The asthma-anxiety relationship was captured by the CAAARES questionnaire, specifically through the GAD-7 and ACQ-6 with COVID-19-related questions. However, the risk or presence of depression, insomnia, or other psychiatric conditions were not captured in our study. There is strong evidence to suggest the comorbidity of asthma and depression. A large pre-pandemic meta-analysis by Jiang et al. found that the prevalence of asthma in people with depression is much higher than it is in general population with the odds ratio of 3.17 (95% CI 2.82–3.56, p < .00001) and that people with asthma have significant higher risks of having depression than healthy controls (
OR = 1.52; 95% CI, 1.30 to 1.79;
p < .00001) [
11]. A similar study from the USA captured 20,272 responses using the National Health Nutrition Examination Survey and also found that people with major depression had 3.4 times higher odds of asthma than did those with minimal or no depressive symptoms (95% CI, 2.6–4.5; P < .01) [
15]. Among asthma and chronic obstructive pulmonary disorder patients in the context of the COVID-19 pandemic, a study by Pedrozo-Pupo and Campo-Arias found a 10.6% prevalence of high COVID-19 perceived stress, 11.3% post-traumatic stress risk, 31.5% depression risk, and 57.7% insomnia risk [
38]. More research on depression and asthma in the COVID-19 era are desperately needed.

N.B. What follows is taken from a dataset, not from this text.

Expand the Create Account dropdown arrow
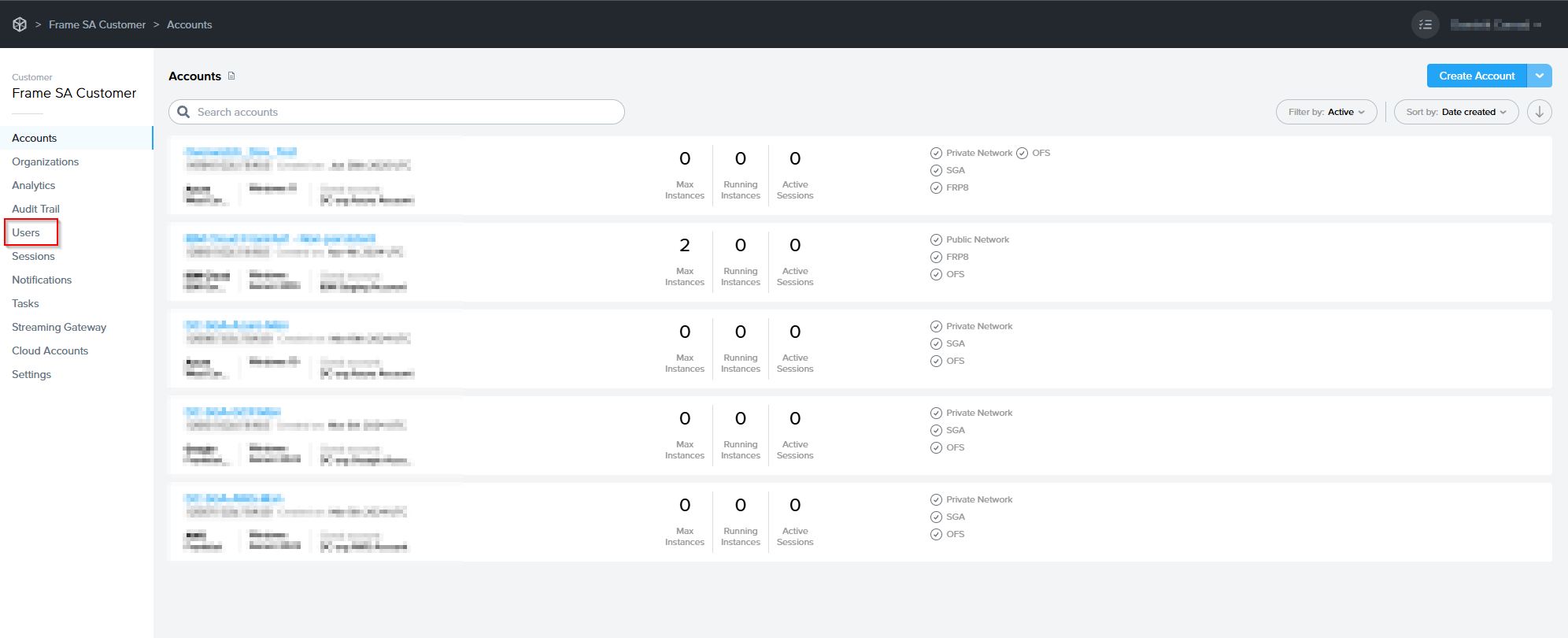The width and height of the screenshot is (1568, 638). pyautogui.click(x=1539, y=76)
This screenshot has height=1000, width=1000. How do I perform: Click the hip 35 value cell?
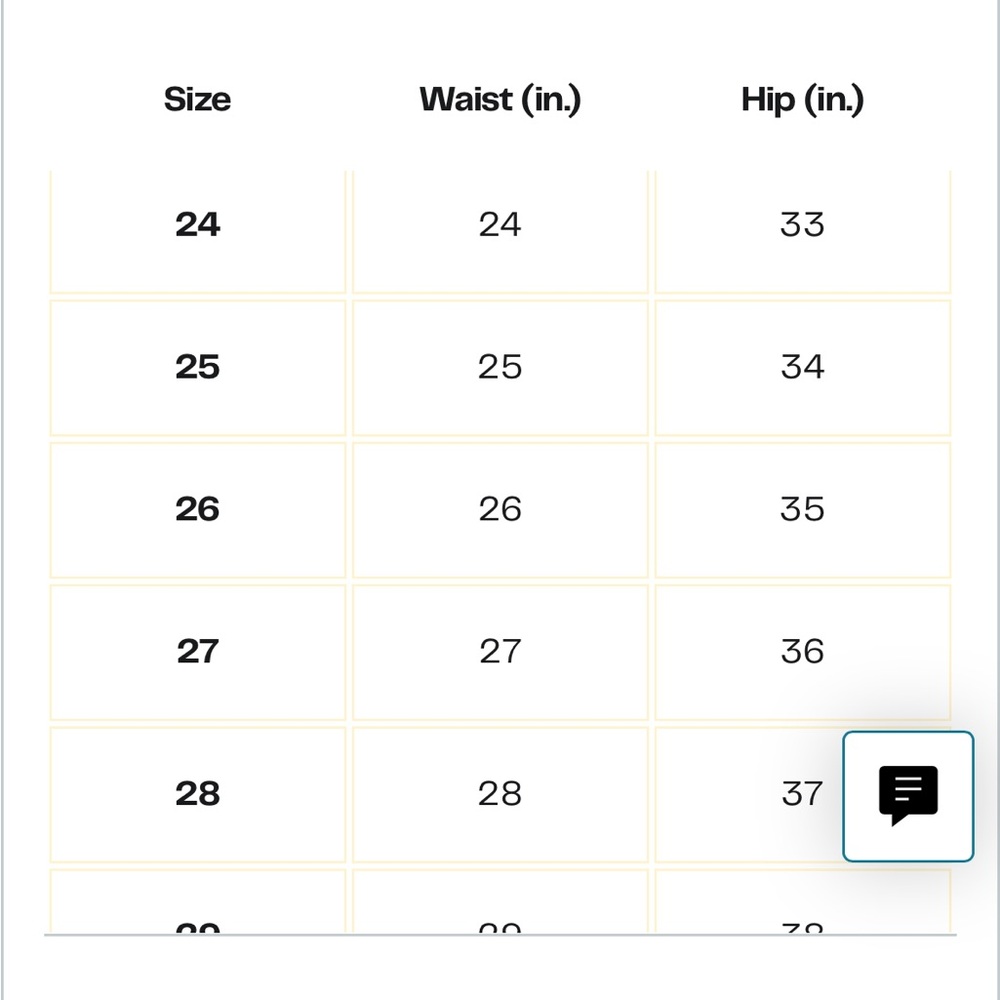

A major limitation to this study is that no data were collected about pre-pandemic levels of anxiety or asthma disease burden. It was therefore not possible to compare pandemic-time GAD-7 and ACQ-6 scores with a baseline. de Boer et al. compared fear, anxiety, and depression in people with asthma versus controls between pre-COVID-19 and during COVID-19 lockdown with a cross-sectional online survey. During the pandemic, patients with asthma displayed a clinically relevant increase in anxiety (3.32 ± 2.95 vs. 6.68 ± 3.78; p < .001) and depression (1.30 ± 1.15 vs. 3.65 ± 3.31; p < .001), according to the Hospital Anxiety and Depression Scale scores compared to pre-COVID-19 assessment, a finding that was not seen in the control group [
39]. Other limitations to this study include the potential for measurement bias due to the lack of formal testing of questions assessing COVID-19-specific parameters and the lack of equal sample size between the asthma and control groups; however, this was simply the nature of the population of respondents.